Juste, Nicolas, en conclusion, Biden, qui est candidat à sa propre réélection, il y a quand même une forme d'Amérique qui, elle, nous cédit plus que celle de Trump, on peut dire,

23:25
Présentateur

non ? Bien sûr, mais c'est une Amérique qui, j'allais dire, est en pleine schizophrénie, c'est-à-dire qu'elle accumule les facteurs de puissance, elle fait partie des gagnants de la guerre d'Ukraine et en même temps, la crise intérieure. C'est bien là où on voit que la puissance extérieure ne suffit pas, il faut aussi soigner les pathologies intérieures de nos régimes. Et c'est vrai que l'idée d'avoir un nouveau duel entre Joe Biden et Donald Trump n'est pas un signe de bonne santé pour la démocratie américaine, c'est le moins qu'on puisse dire.

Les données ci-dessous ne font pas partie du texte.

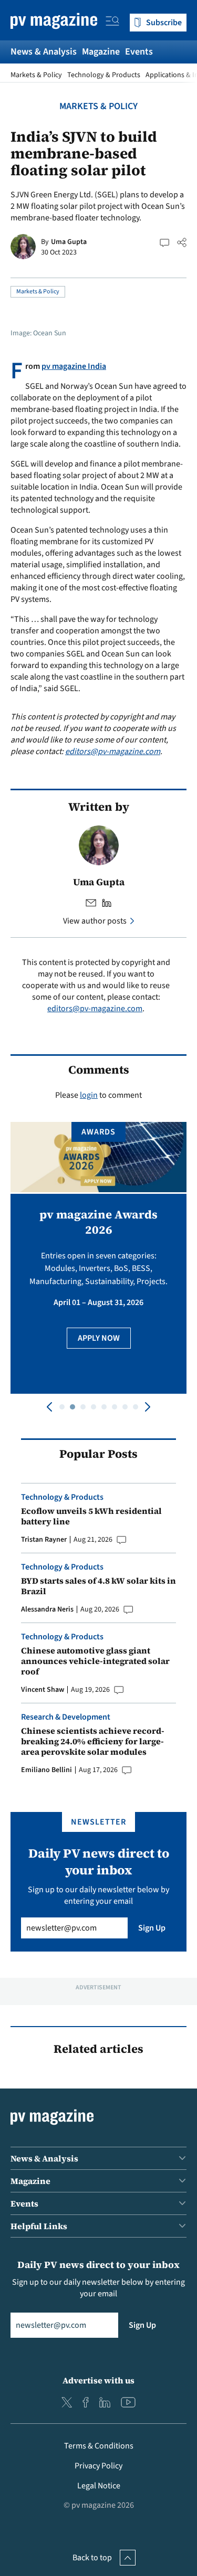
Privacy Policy (98, 2466)
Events (139, 51)
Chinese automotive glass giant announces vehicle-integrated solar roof (95, 1661)
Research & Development (65, 1717)
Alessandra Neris (47, 1609)
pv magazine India (74, 366)
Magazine (101, 51)
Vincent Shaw (42, 1689)
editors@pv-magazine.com (112, 751)
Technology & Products (103, 75)
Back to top (92, 2557)
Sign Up (151, 1928)
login (89, 1095)
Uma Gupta (69, 242)
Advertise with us (98, 2380)
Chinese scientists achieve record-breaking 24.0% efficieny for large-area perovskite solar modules (92, 1741)
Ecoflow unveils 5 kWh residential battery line (91, 1516)
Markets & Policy (36, 75)
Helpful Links (39, 2226)
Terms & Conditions (98, 2446)
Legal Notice (98, 2486)
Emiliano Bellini (46, 1770)
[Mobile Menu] (112, 22)
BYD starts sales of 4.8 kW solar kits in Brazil (98, 1585)
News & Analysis (44, 51)
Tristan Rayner (44, 1539)
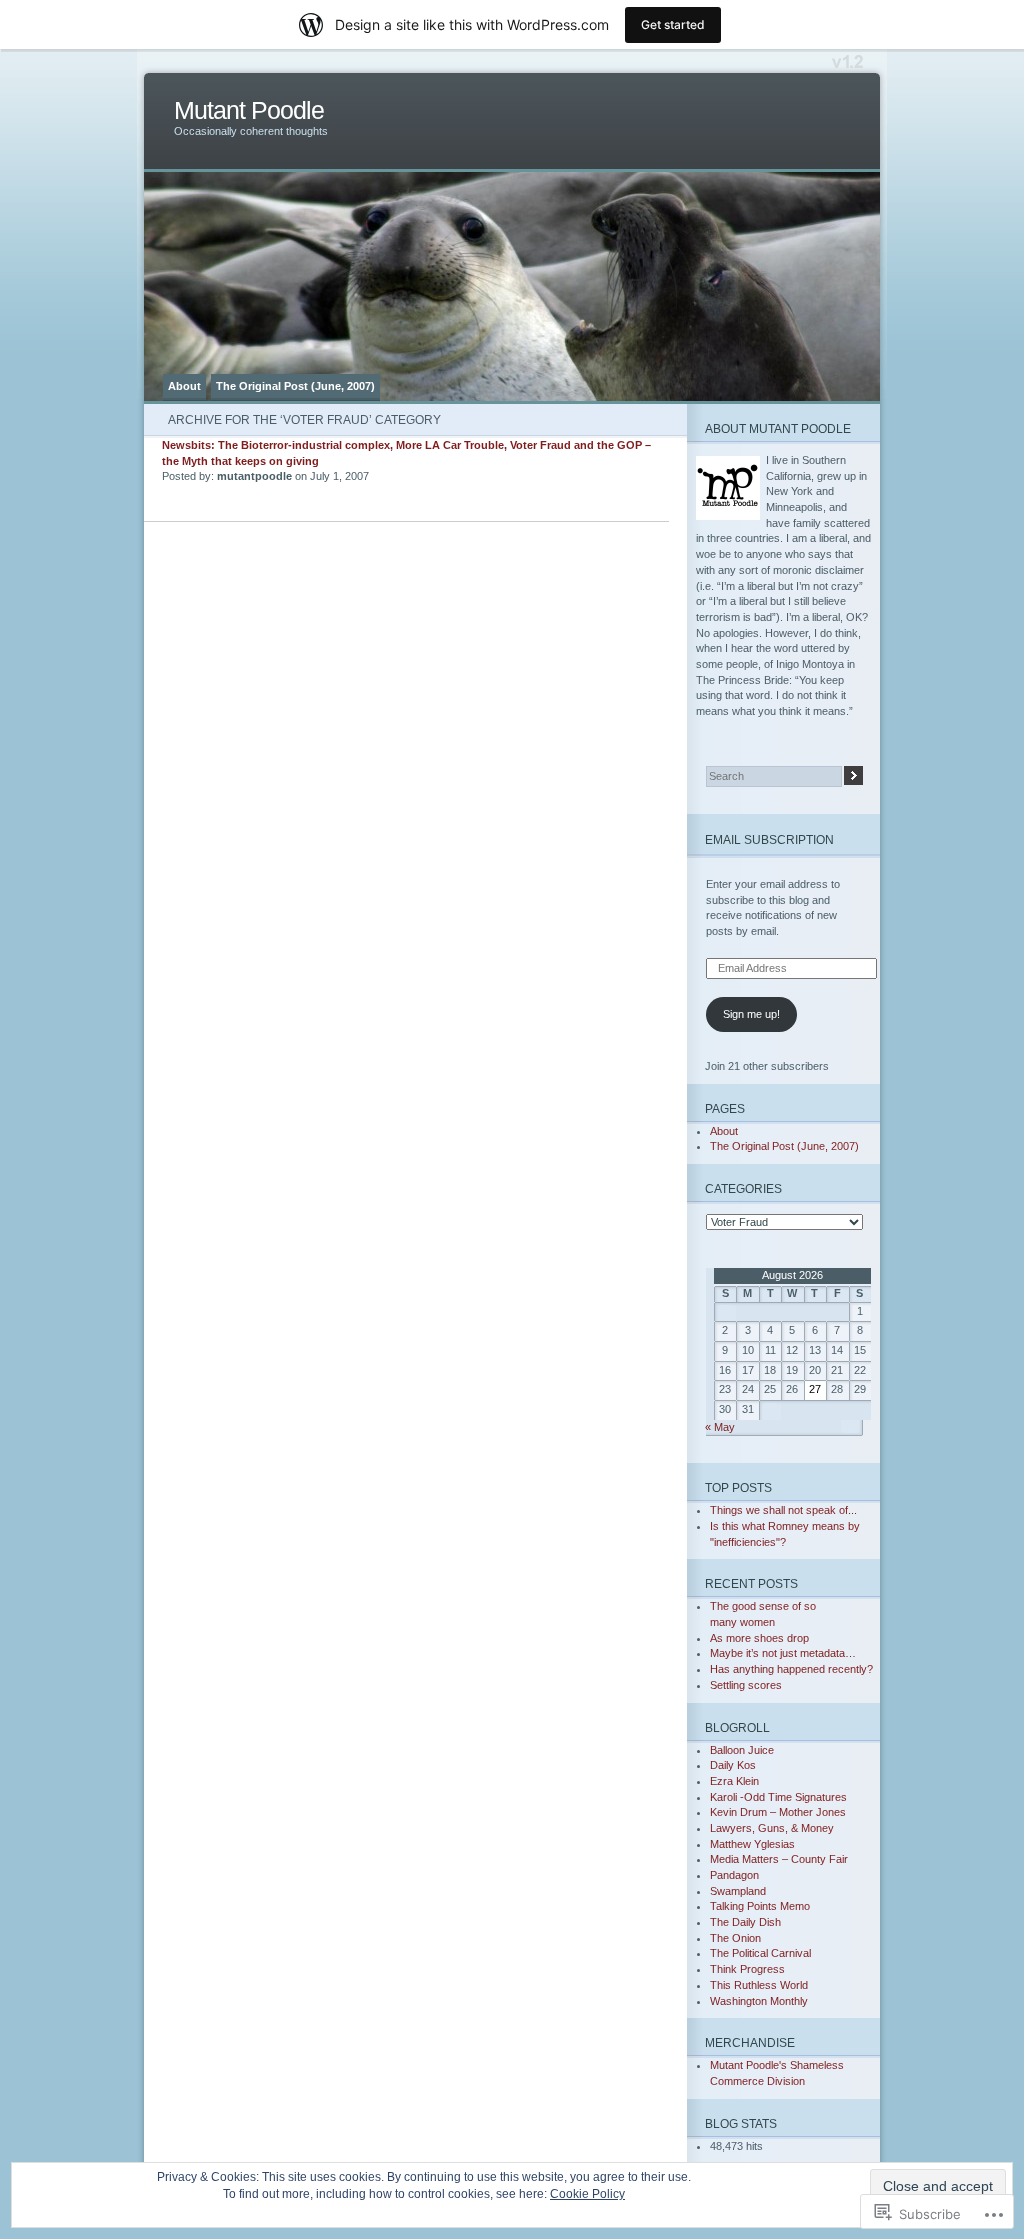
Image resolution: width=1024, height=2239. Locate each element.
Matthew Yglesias (752, 1844)
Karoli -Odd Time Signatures (778, 1797)
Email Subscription (769, 839)
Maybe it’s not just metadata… (783, 1653)
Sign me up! (751, 1014)
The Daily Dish (745, 1922)
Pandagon (734, 1875)
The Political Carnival (760, 1953)
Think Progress (747, 1969)
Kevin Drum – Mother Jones (778, 1812)
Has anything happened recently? (791, 1669)
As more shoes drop (759, 1638)
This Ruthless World (759, 1985)
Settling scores (746, 1685)
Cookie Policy (587, 2194)
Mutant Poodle (249, 110)
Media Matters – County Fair (779, 1859)
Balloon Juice (742, 1750)
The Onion (735, 1938)
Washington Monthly (759, 2001)
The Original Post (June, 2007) (295, 386)
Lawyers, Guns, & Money (772, 1828)
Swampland (738, 1891)
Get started (673, 24)
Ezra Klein (734, 1781)
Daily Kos (733, 1765)
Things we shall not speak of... (783, 1510)
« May (720, 1427)
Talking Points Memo (760, 1906)
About (184, 386)
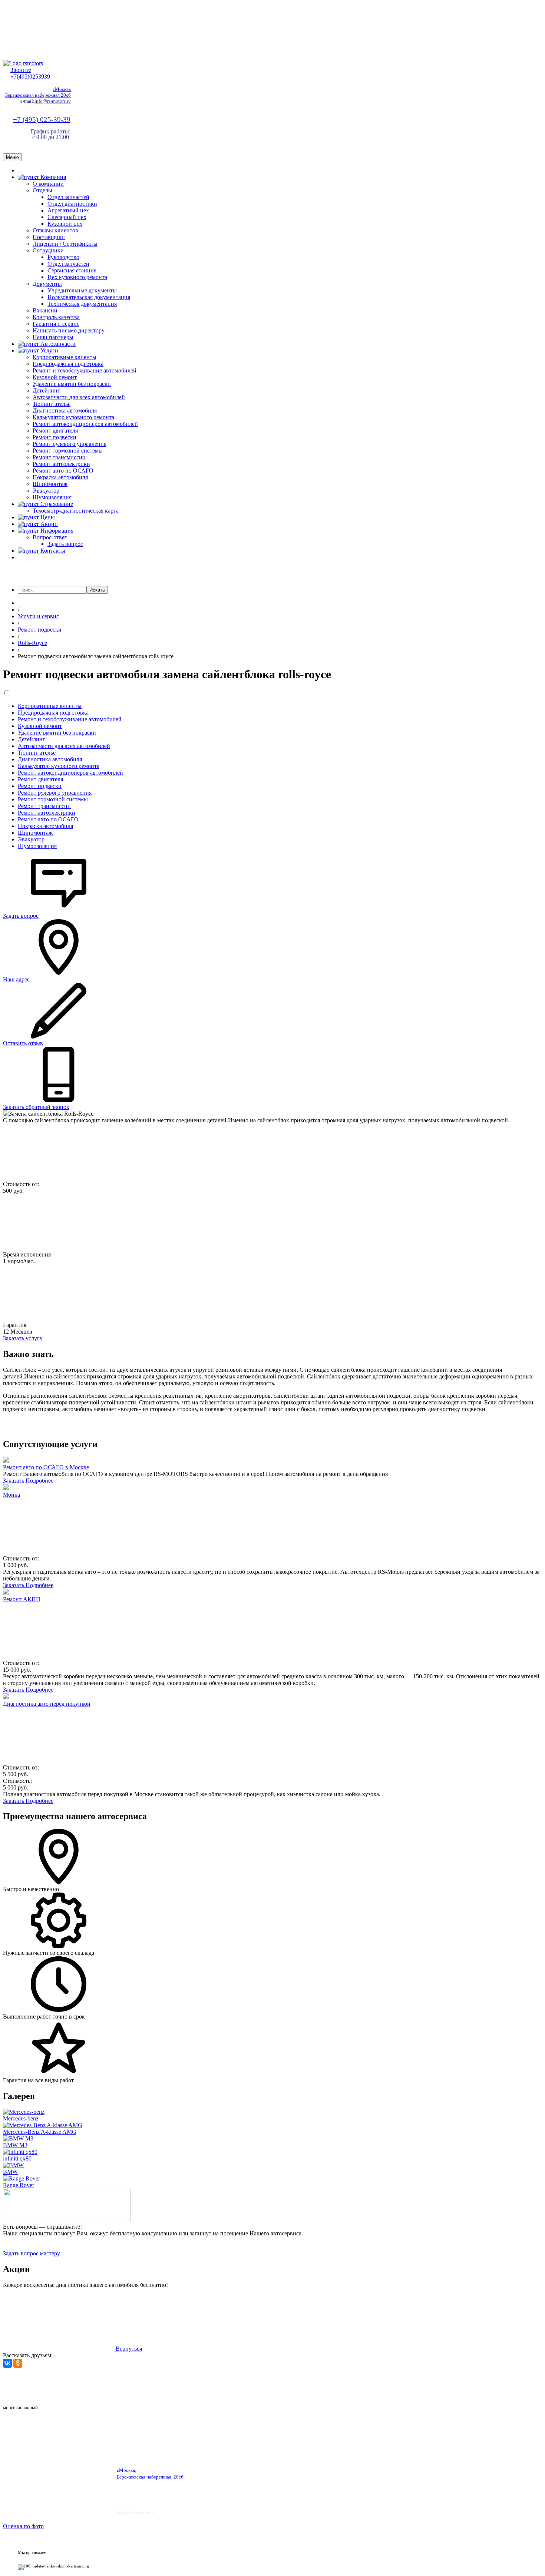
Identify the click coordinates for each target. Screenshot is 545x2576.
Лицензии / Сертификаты (65, 244)
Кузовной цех (64, 224)
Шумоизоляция (52, 497)
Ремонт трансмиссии (59, 457)
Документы (47, 284)
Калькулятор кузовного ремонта (73, 417)
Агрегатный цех (68, 210)
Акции (48, 524)
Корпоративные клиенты (64, 357)
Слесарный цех (66, 217)
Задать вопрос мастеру (31, 2253)
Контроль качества (56, 317)
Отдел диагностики (72, 204)
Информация (56, 530)
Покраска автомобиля (60, 477)
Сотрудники (48, 250)
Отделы (42, 190)
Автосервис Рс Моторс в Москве (210, 2382)
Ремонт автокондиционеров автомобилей (85, 424)
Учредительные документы (82, 290)
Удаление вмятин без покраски (72, 384)
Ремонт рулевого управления (69, 444)
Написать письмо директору (69, 330)
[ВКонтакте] (7, 2363)
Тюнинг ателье (51, 404)
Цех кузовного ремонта (77, 277)
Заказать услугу (23, 1338)
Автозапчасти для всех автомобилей (79, 397)
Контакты (52, 550)
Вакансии (45, 310)
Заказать (14, 1480)
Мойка (11, 1494)
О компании (48, 184)
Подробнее (39, 1480)
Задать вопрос (65, 544)
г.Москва (62, 89)
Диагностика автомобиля (65, 410)
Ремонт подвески (54, 437)
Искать (97, 590)
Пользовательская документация (88, 297)
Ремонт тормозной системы (68, 450)
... (20, 170)
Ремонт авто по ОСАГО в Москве (46, 1467)
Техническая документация (82, 304)
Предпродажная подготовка (68, 364)
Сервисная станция (71, 270)
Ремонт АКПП (21, 1599)
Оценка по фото (23, 2526)
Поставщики (49, 237)
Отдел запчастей (68, 197)
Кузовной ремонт (55, 377)
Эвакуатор (46, 490)
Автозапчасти (57, 344)
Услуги (48, 350)
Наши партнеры (53, 337)
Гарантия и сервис (56, 324)
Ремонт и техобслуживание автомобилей (84, 370)
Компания (52, 177)
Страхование (56, 504)
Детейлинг (46, 390)
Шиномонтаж (50, 484)
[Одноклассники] (17, 2363)
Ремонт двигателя (55, 430)
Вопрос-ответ (50, 537)
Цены (47, 517)
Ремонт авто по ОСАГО (63, 470)
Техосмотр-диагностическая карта (76, 510)
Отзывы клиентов (55, 230)
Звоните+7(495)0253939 (30, 73)
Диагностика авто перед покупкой (46, 1704)
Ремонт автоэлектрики (61, 464)
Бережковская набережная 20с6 (38, 95)
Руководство (63, 257)
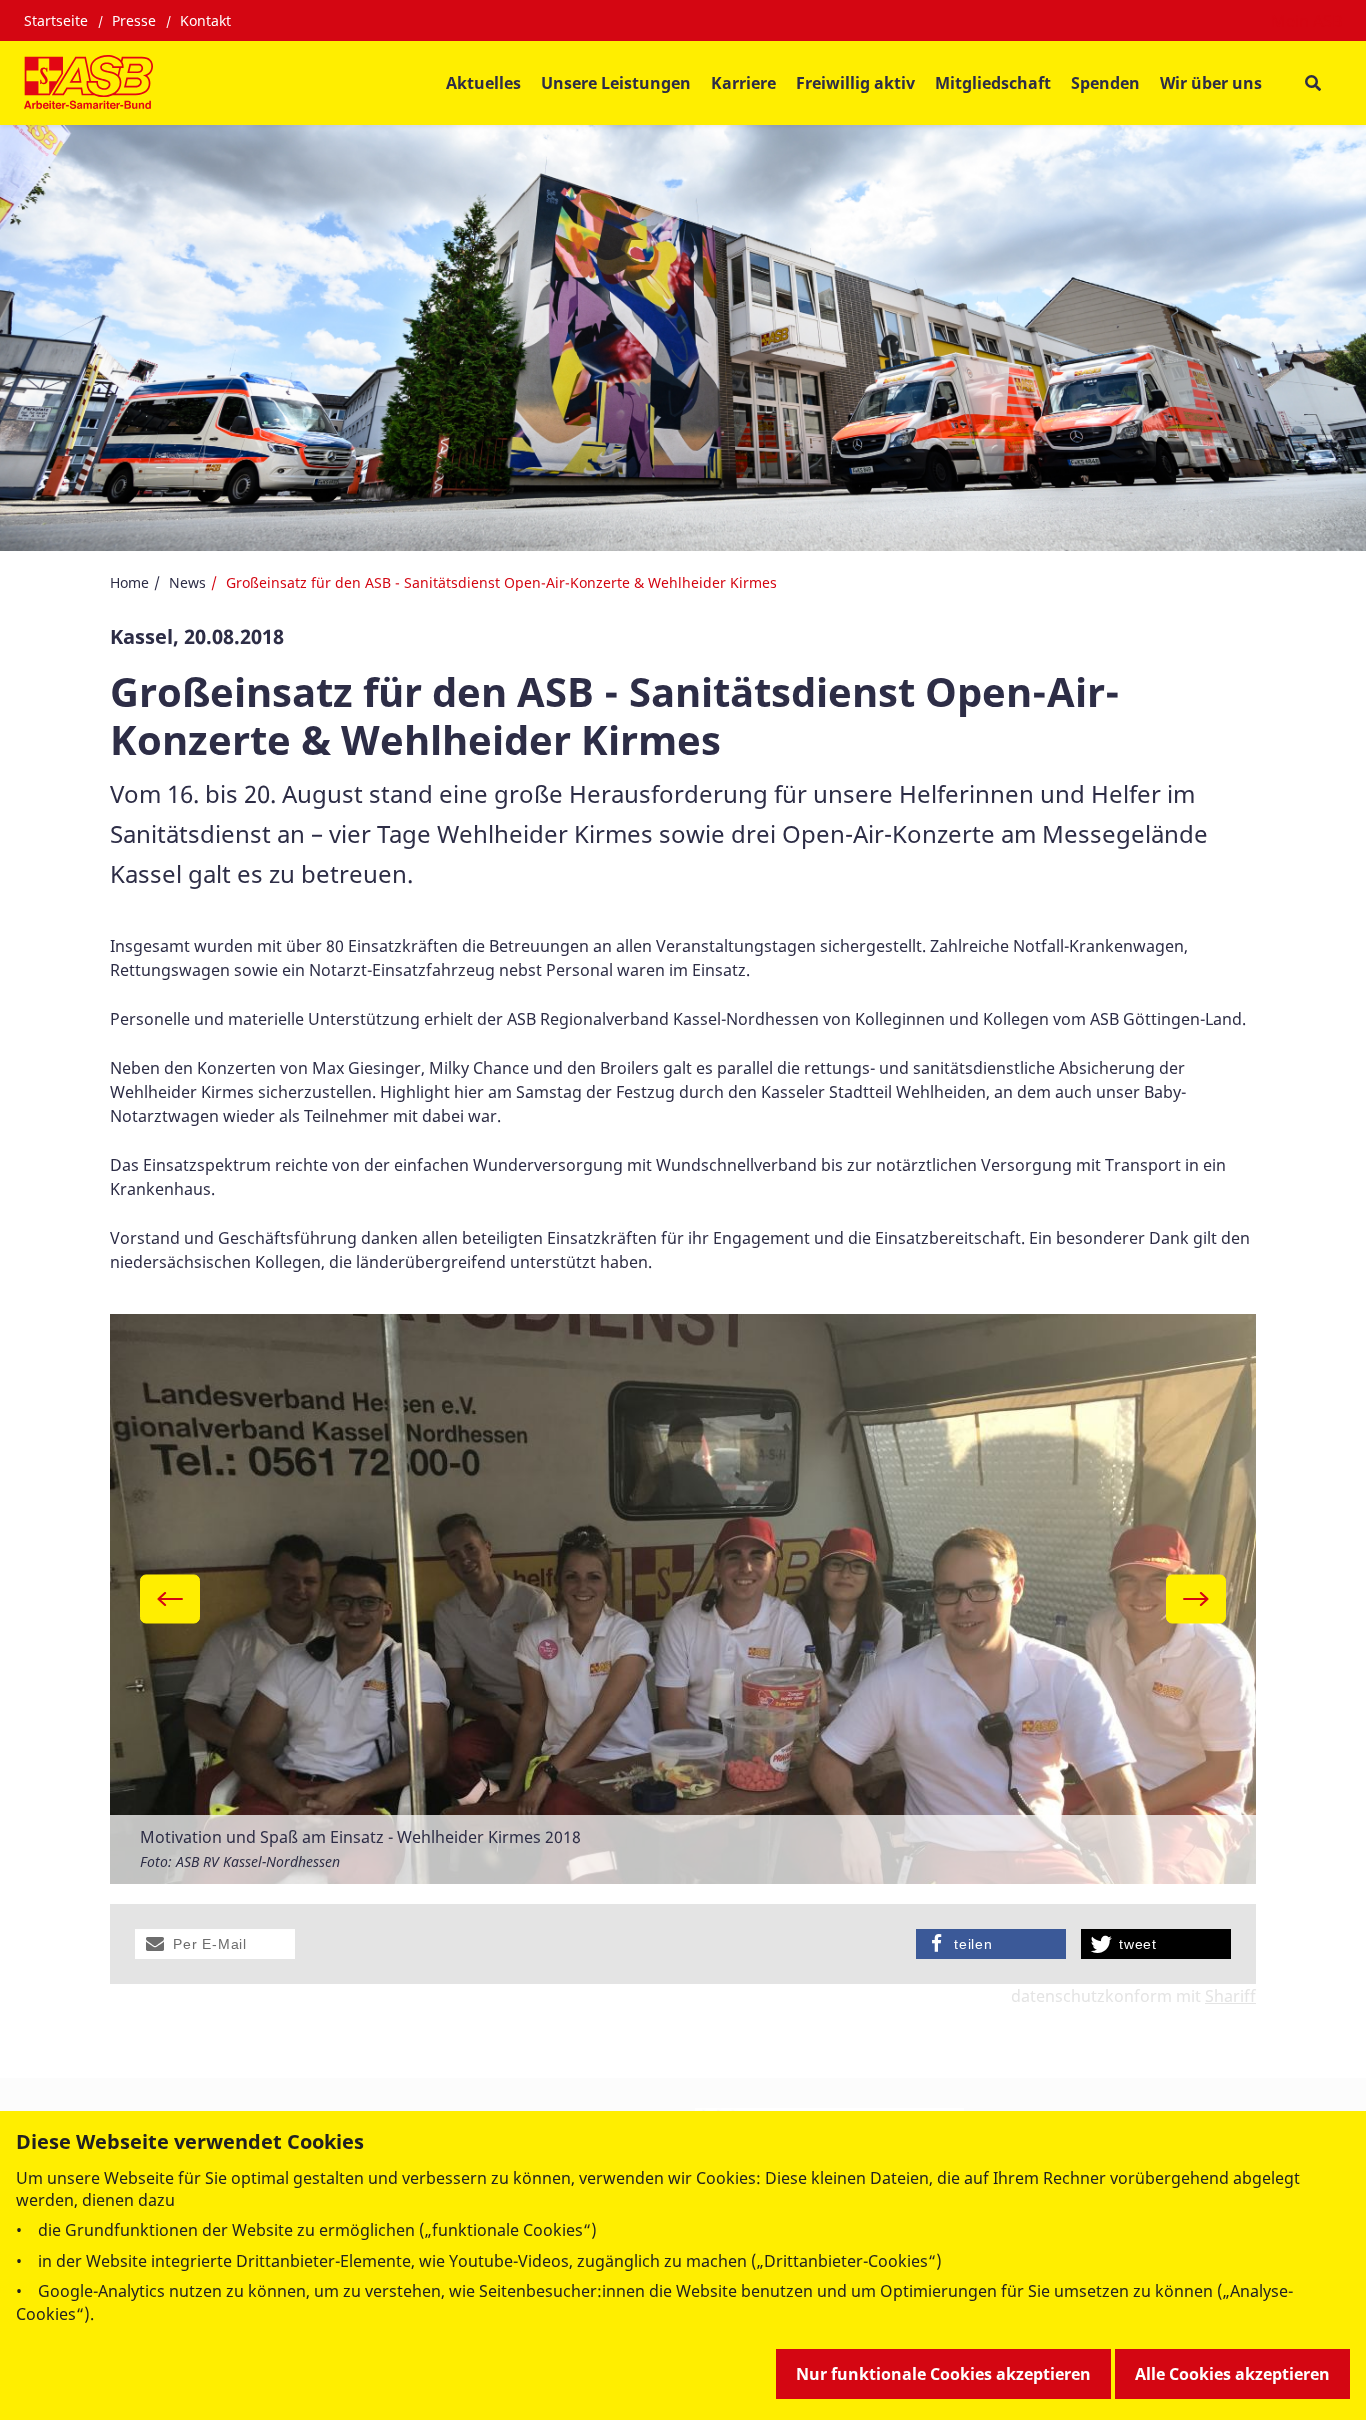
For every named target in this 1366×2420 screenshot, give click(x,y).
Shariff (1230, 1996)
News (187, 582)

Et Tocqueville, d'une certaine manière, avait déjà annoncé cette possible dérive, mais Tocqueville, à la fois, ne serait pas surpris mais serait très attristé.

24:06
Invité

Merci beaucoup, Nicolas Mavré. Je rappelle le titre de votre livre. Le soutien d'abord de la liberté est un combat. Oui. Démocratie contre empire autoritaire et c'est aux éditions de l'Observatoire. Et je ne résiste pas en disant cette phrase que vous mettez en exergue de Raymond Aron qui était votre maître. Je crois à la victoire finale des démocraties mais à une condition, c'est qu'elle le veuille. Je pense que c'est peut-être une jolie conclusion, non ? Tout est dit. Même si c'est au début. Merci beaucoup. Voilà, c'est la fin de cet entretien.